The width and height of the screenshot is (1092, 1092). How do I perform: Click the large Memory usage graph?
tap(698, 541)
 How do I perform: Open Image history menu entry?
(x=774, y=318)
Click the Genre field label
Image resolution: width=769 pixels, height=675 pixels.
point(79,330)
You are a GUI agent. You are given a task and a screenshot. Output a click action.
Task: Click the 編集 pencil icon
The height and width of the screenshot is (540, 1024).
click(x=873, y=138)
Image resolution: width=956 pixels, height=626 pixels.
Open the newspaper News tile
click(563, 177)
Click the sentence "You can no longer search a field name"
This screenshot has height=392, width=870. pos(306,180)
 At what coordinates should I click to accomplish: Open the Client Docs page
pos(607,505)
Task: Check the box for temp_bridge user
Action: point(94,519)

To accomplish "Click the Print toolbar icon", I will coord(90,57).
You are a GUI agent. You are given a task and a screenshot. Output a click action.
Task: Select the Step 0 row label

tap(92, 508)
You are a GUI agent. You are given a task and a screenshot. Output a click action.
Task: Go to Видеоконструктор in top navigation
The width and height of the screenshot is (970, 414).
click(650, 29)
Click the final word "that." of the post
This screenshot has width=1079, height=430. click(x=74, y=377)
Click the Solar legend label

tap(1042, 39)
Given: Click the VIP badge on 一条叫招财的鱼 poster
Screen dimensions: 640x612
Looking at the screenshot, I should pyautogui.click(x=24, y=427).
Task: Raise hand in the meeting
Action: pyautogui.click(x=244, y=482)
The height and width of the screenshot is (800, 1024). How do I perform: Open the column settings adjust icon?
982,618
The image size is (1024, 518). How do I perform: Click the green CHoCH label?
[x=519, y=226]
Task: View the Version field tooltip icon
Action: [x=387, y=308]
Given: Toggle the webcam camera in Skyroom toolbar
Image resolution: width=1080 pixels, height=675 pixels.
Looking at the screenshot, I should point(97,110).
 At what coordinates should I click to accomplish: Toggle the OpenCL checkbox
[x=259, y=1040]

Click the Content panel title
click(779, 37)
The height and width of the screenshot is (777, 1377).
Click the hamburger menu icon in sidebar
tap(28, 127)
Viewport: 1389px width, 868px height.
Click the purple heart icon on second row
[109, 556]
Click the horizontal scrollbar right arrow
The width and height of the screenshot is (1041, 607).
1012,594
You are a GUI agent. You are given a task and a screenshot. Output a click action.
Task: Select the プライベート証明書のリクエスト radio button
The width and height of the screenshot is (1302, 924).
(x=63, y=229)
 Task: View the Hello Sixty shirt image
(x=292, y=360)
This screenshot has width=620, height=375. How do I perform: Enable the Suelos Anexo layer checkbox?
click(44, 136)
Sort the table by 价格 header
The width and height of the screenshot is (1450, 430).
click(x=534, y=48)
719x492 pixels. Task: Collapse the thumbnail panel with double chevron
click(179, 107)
================================
Exercise prompt:
Your task is to write out, exactly, the line that contains "The width and height of the screenshot is (1302, 924)." and each line after it to the end of the data, with no other lines.

Answer space:
The width and height of the screenshot is (1302, 924).
(x=63, y=229)
 Task: View the Hello Sixty shirt image
(x=292, y=360)
This screenshot has width=620, height=375. How do I perform: Enable the Suelos Anexo layer checkbox?
click(44, 136)
Sort the table by 价格 header
The width and height of the screenshot is (1450, 430).
click(x=534, y=48)
719x492 pixels. Task: Collapse the thumbnail panel with double chevron
click(179, 107)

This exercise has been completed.